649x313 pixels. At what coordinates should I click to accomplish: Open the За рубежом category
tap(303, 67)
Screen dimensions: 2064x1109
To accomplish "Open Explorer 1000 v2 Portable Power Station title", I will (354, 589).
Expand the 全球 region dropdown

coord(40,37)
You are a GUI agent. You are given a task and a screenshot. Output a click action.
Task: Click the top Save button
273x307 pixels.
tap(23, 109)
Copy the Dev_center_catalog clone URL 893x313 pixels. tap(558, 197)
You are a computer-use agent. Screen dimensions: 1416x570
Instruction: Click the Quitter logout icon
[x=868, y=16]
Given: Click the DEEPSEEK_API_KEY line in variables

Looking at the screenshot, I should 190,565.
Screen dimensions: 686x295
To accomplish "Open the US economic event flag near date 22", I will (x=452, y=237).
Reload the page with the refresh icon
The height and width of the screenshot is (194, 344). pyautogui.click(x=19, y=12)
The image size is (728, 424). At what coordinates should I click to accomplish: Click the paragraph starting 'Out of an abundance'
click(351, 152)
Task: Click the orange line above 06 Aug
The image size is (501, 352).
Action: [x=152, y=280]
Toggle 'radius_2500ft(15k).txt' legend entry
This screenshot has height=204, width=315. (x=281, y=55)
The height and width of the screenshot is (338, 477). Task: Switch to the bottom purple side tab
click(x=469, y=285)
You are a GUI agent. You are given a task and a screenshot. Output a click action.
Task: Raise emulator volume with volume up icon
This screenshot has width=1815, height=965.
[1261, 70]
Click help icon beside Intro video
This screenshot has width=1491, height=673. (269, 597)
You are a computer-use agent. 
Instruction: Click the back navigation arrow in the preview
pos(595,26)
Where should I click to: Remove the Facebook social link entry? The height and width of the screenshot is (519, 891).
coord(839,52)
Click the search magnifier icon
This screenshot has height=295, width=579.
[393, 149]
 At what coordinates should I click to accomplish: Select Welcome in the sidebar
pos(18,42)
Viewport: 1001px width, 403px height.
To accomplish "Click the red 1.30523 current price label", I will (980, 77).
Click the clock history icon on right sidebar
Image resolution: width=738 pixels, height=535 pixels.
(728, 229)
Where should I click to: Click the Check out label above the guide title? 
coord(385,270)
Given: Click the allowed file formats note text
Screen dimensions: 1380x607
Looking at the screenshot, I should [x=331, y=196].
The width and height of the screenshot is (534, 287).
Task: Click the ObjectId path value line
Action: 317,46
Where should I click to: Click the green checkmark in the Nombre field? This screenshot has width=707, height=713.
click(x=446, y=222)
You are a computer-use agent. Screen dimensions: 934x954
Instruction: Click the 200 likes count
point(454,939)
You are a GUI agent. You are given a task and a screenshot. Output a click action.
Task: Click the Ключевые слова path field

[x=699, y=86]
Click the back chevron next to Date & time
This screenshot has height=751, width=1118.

--- Task details ---
Transcription of all the material must be exact.

--- Task answer ---
649x313 pixels. At what coordinates should I click to accomplish: Open the За рубежом category
tap(303, 67)
Screen dimensions: 2064x1109
To accomplish "Open Explorer 1000 v2 Portable Power Station title", I will (354, 589).
Expand the 全球 region dropdown

coord(40,37)
You are a GUI agent. You are given a task and a screenshot. Output a click action.
Task: Click the top Save button
273x307 pixels.
tap(23, 109)
Copy the Dev_center_catalog clone URL 893x313 pixels. tap(558, 197)
You are a computer-use agent. Screen dimensions: 1416x570
Instruction: Click the Quitter logout icon
[x=868, y=16]
Given: Click the DEEPSEEK_API_KEY line in variables

Looking at the screenshot, I should 190,565.
Screen dimensions: 686x295
To accomplish "Open the US economic event flag near date 22", I will (x=452, y=237).
Reload the page with the refresh icon
The height and width of the screenshot is (194, 344). pyautogui.click(x=19, y=12)
The image size is (728, 424). At what coordinates should I click to accomplish: Click the paragraph starting 'Out of an abundance'
click(351, 152)
Task: Click the orange line above 06 Aug
The image size is (501, 352).
Action: [x=152, y=280]
Toggle 'radius_2500ft(15k).txt' legend entry
This screenshot has height=204, width=315. (x=281, y=55)
The height and width of the screenshot is (338, 477). Task: Switch to the bottom purple side tab
click(x=469, y=285)
You are a GUI agent. You are given a task and a screenshot. Output a click action.
Task: Raise emulator volume with volume up icon
This screenshot has width=1815, height=965.
[1261, 70]
Click help icon beside Intro video
This screenshot has width=1491, height=673. (269, 597)
You are a computer-use agent. 
Instruction: Click the back navigation arrow in the preview
pos(595,26)
Where should I click to: Remove the Facebook social link entry? The height and width of the screenshot is (519, 891).
coord(839,52)
Click the search magnifier icon
This screenshot has height=295, width=579.
[393, 149]
 At what coordinates should I click to accomplish: Select Welcome in the sidebar
pos(18,42)
Viewport: 1001px width, 403px height.
To accomplish "Click the red 1.30523 current price label", I will (980, 77).
Click the clock history icon on right sidebar
Image resolution: width=738 pixels, height=535 pixels.
(728, 229)
Where should I click to: Click the Check out label above the guide title? 
coord(385,270)
Given: Click the allowed file formats note text
Screen dimensions: 1380x607
Looking at the screenshot, I should [x=331, y=196].
The width and height of the screenshot is (534, 287).
Task: Click the ObjectId path value line
Action: 317,46
Where should I click to: Click the green checkmark in the Nombre field? This screenshot has width=707, height=713.
click(x=446, y=222)
You are a computer-use agent. Screen dimensions: 934x954
Instruction: Click the 200 likes count
point(454,939)
You are a GUI agent. You are given a task and a screenshot. Output a click action.
Task: Click the Ключевые слова path field

[x=699, y=86]
Click the back chevron next to Date & time
This screenshot has height=751, width=1118.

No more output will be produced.